Floating point processors try to keep number in a normalized state, which means everything is of of the form of signed 1.xxxxx times 2^n, to take full advantage of the mantissa bits (and 1 is discarded to gain a bit). Even through that allows for tiny numbers, processors go a step further and allow numbers to be de-normallized. So if the smallest normalized number is 1.00000 x 2^-127, denormalization allows 0.00001 x 2^-127. This trick allows greater precision for values close to zero. But there's a hug performance penalty. modern processors have means of flushing to zero or treating denormals as zero, another topic.

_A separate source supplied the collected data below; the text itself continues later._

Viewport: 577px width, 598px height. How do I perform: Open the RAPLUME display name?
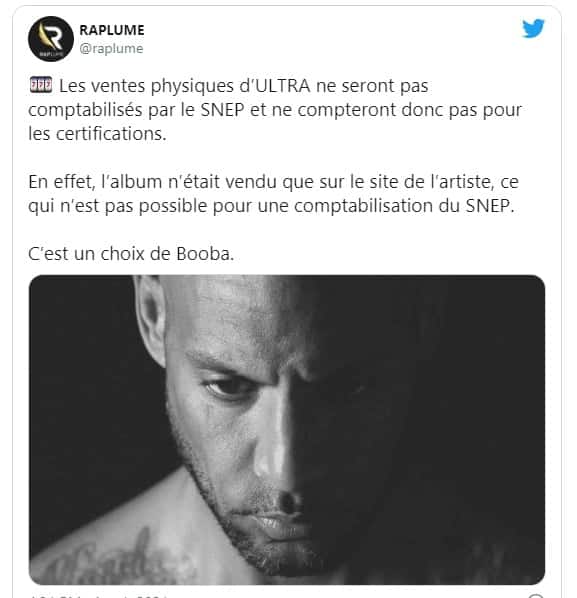pos(112,30)
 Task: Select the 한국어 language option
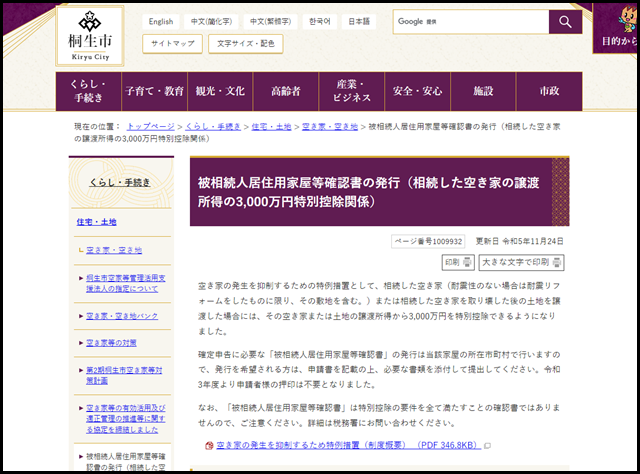[319, 21]
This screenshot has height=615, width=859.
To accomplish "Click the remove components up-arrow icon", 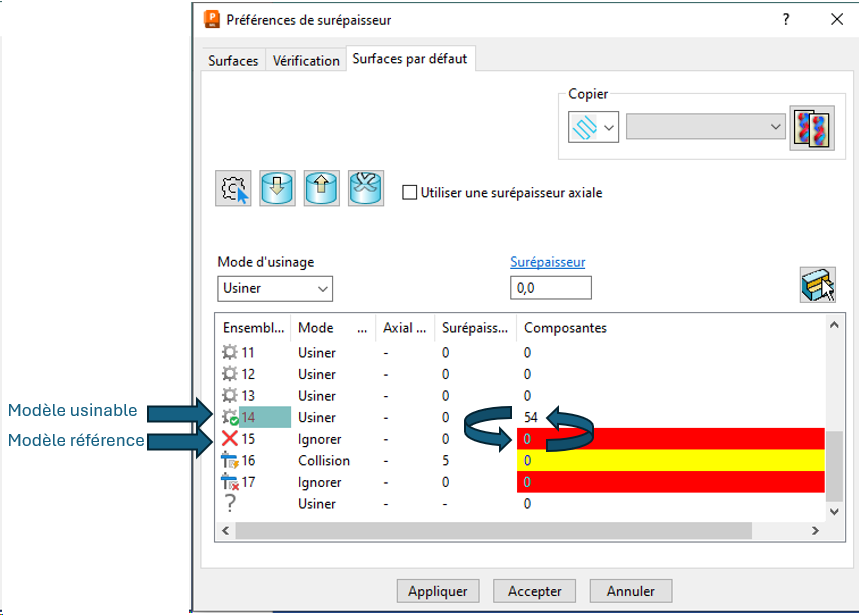I will pos(321,188).
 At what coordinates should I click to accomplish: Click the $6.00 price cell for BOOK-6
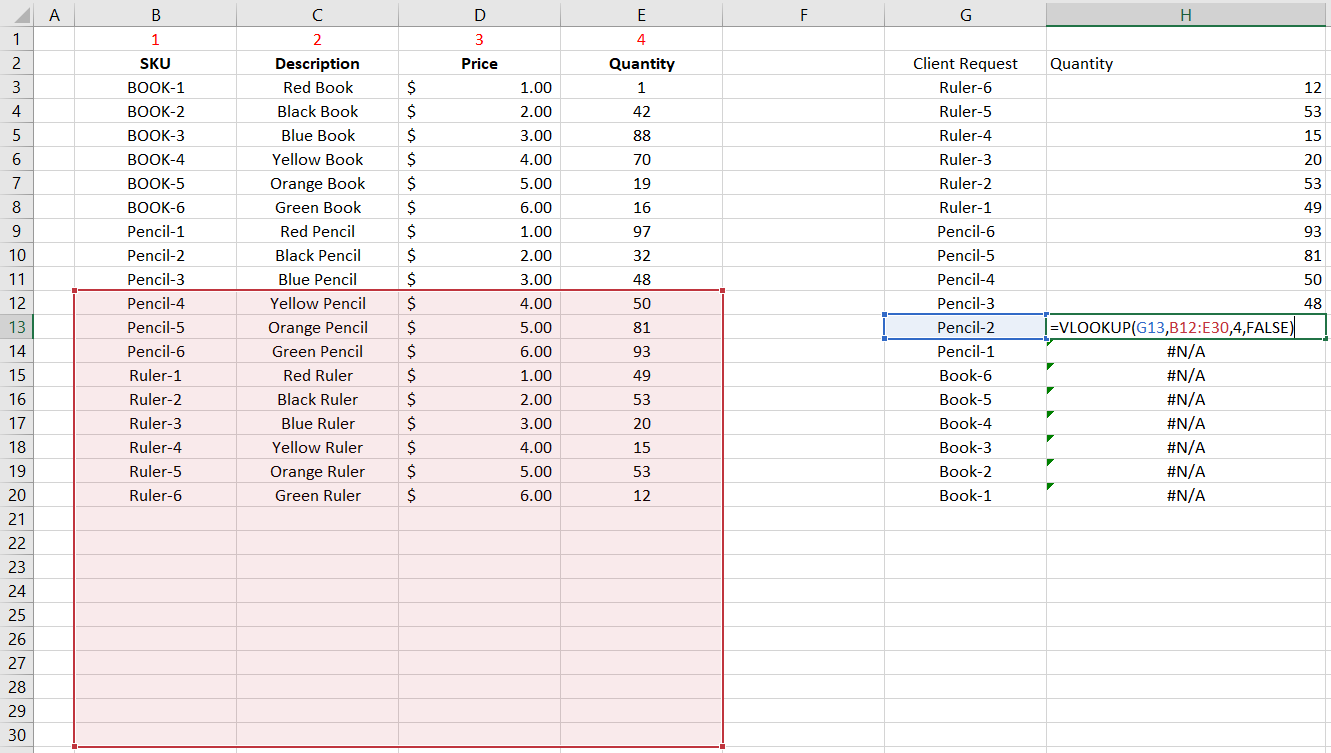point(479,207)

In plugins, you may have a recursive lowpass filter. Everything's fine while you're putting audio through it, but maybe when you stop playback, the host continues to send you empty buffers. So, you have zero into the filter, and decaying what's in the filter memory—eventually into denormals, which in turn propagate to your next DSP elements.

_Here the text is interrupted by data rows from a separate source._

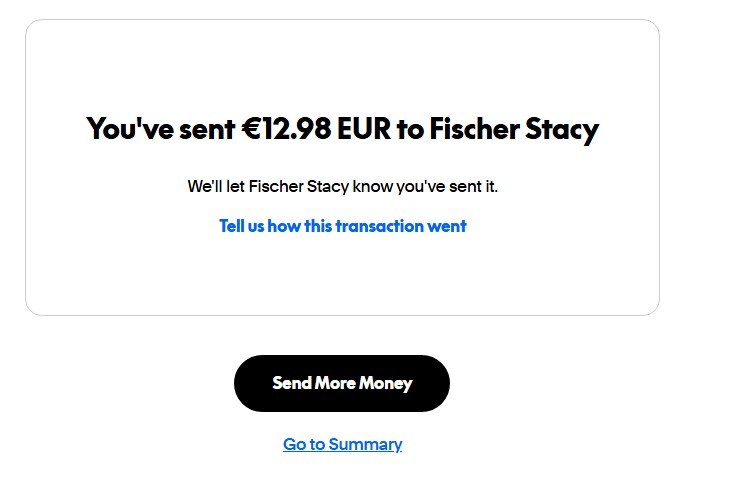This screenshot has width=756, height=495.
Task: Click the word More on black button
Action: point(336,383)
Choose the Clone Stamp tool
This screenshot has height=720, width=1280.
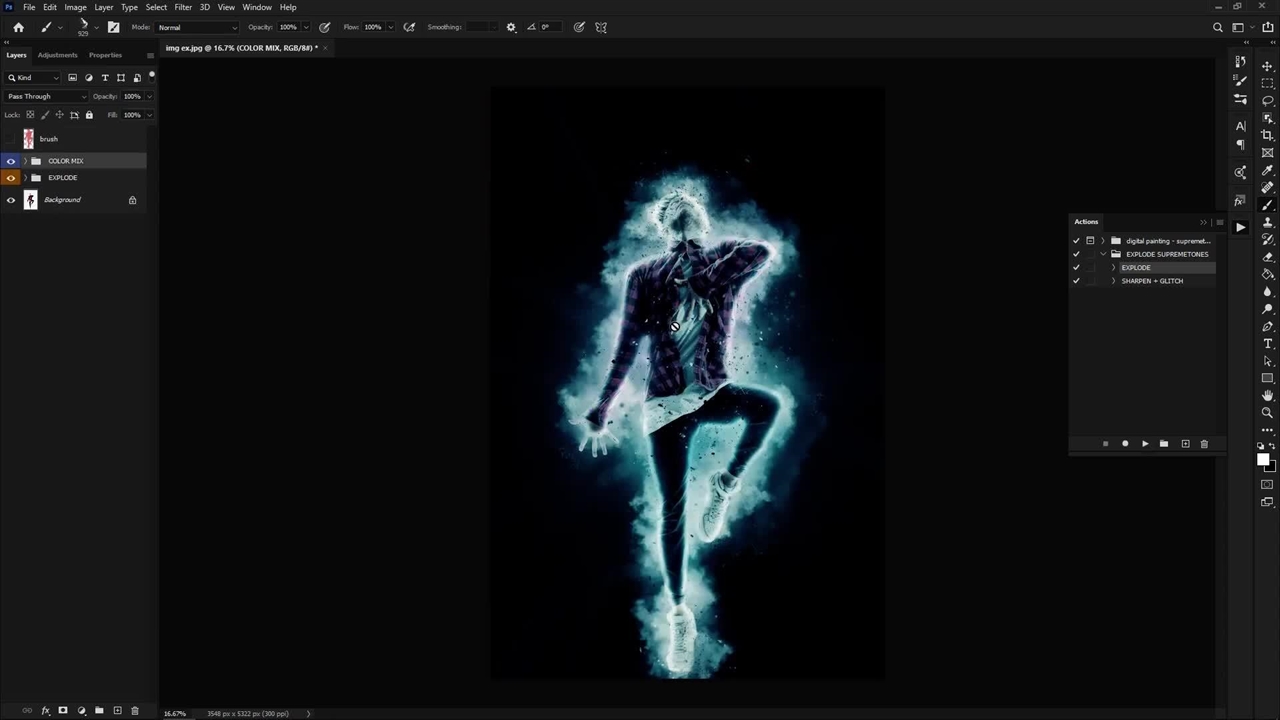(1267, 222)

But again you were on the right track. Another way to get rid of denormals is to add a small DC offset to the signal. 1E-15 is a nice number, because it's -300 dB—even with substantial gain, it will never get close to your 24-bit DAC output, or 32-bit float files. Yet, it's relatively large compared to denormals (hundreds of dB for float, thousands for double)—even if your DSP chain reduced it by a high margin, it's still big enough to wipe denormals. A highpass filter in the chain could take it out, but you can either re-add it after such key points in your chain, better yet just alternate it plus and minus periodically (like, reverse it each time you get a buffer to process).

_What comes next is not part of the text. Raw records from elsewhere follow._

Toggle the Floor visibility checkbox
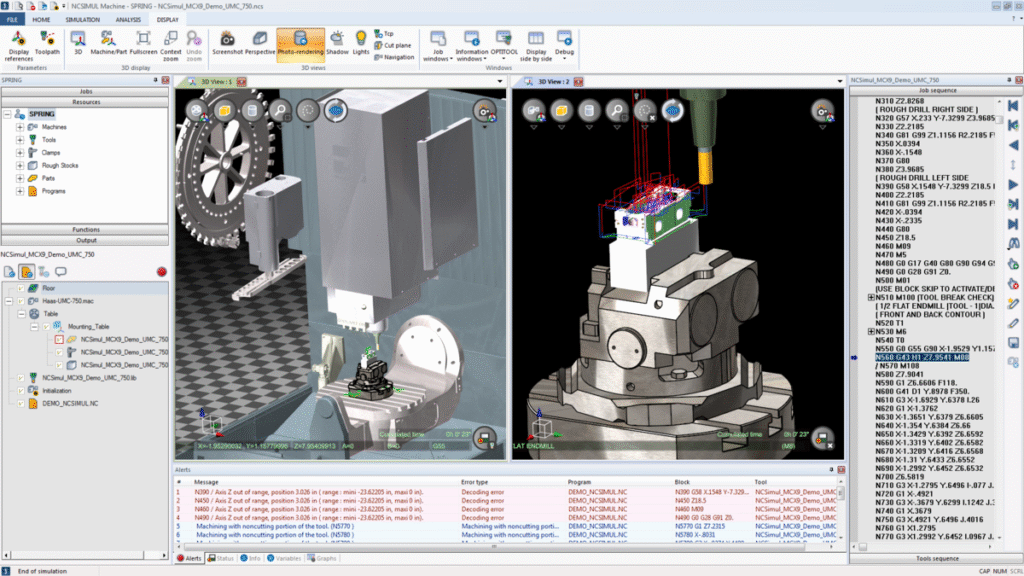Screen dimensions: 1024x576 tap(21, 287)
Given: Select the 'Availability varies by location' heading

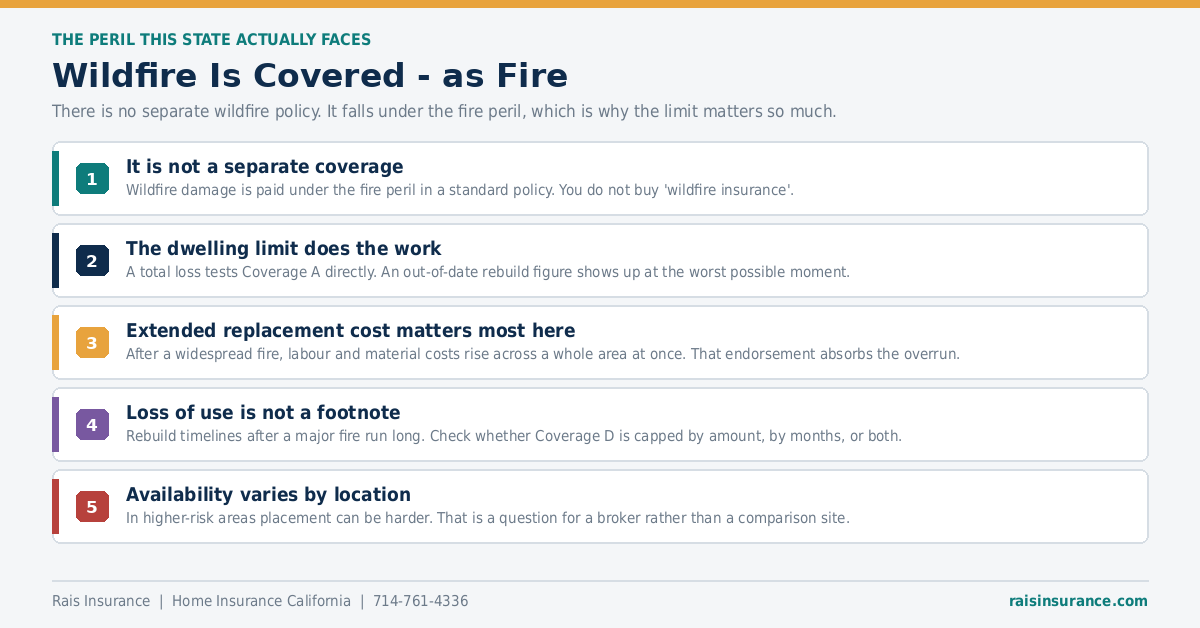Looking at the screenshot, I should click(x=268, y=495).
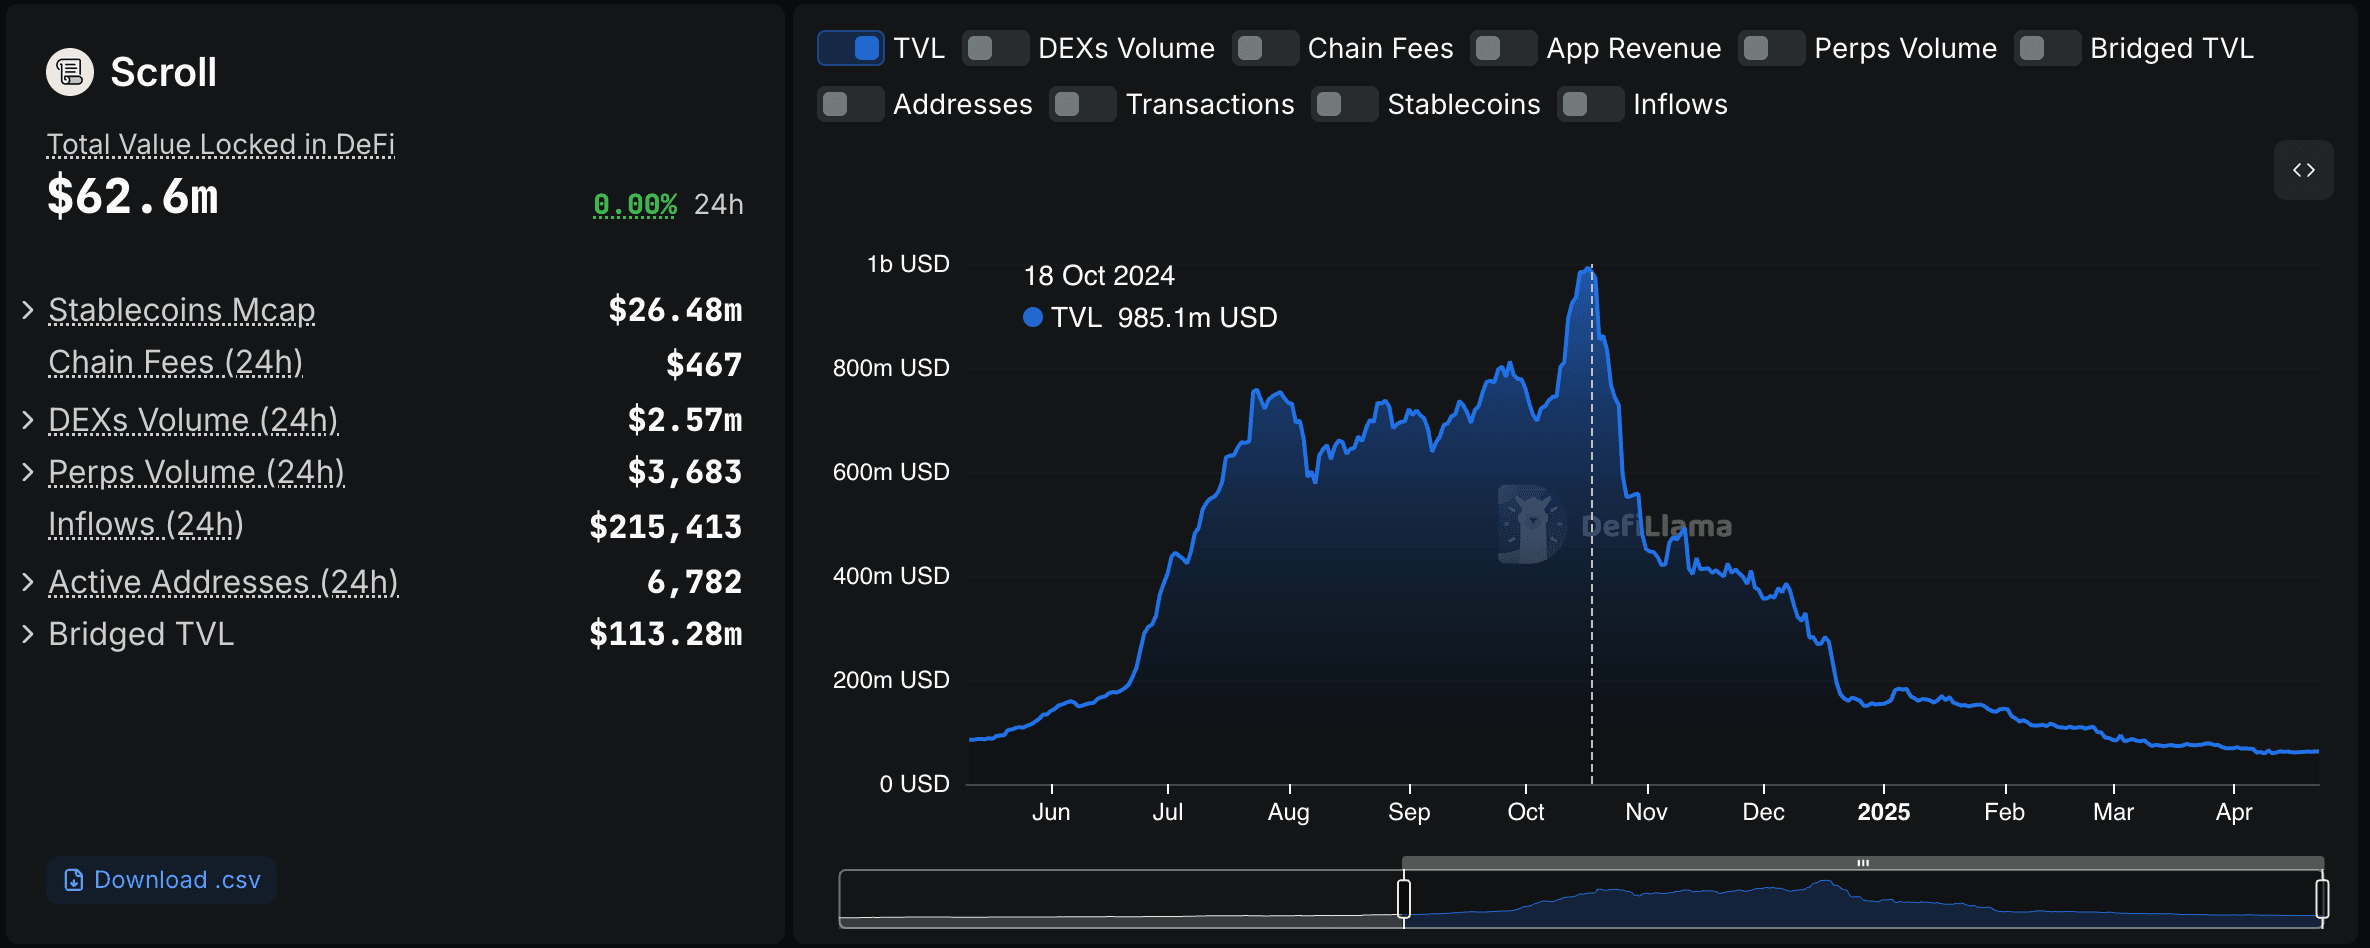
Task: Open the embed chart code icon
Action: click(2303, 170)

If you are truly paranoid about adding values hundreds of dB down, you can add the small value then subtract it. The nature of floating point is that adding very small numbers to relative large number results in no change to the large number. So, adding 1E-15 to 1.2345E-3 results in 1.2345E-3—no change. And if you subtract 1E-15 from that, you still end up with 1.2345E-3—again no change. But adding 1E-15 to denormalized 0.0001E-127 yields 1E-15. Then if you subtract 1E-15 from that you get 0.0000—you just flushed any denormalized number to zero, while having no effect at all on larger numbers. But practically, just adding the tiny value does the trick.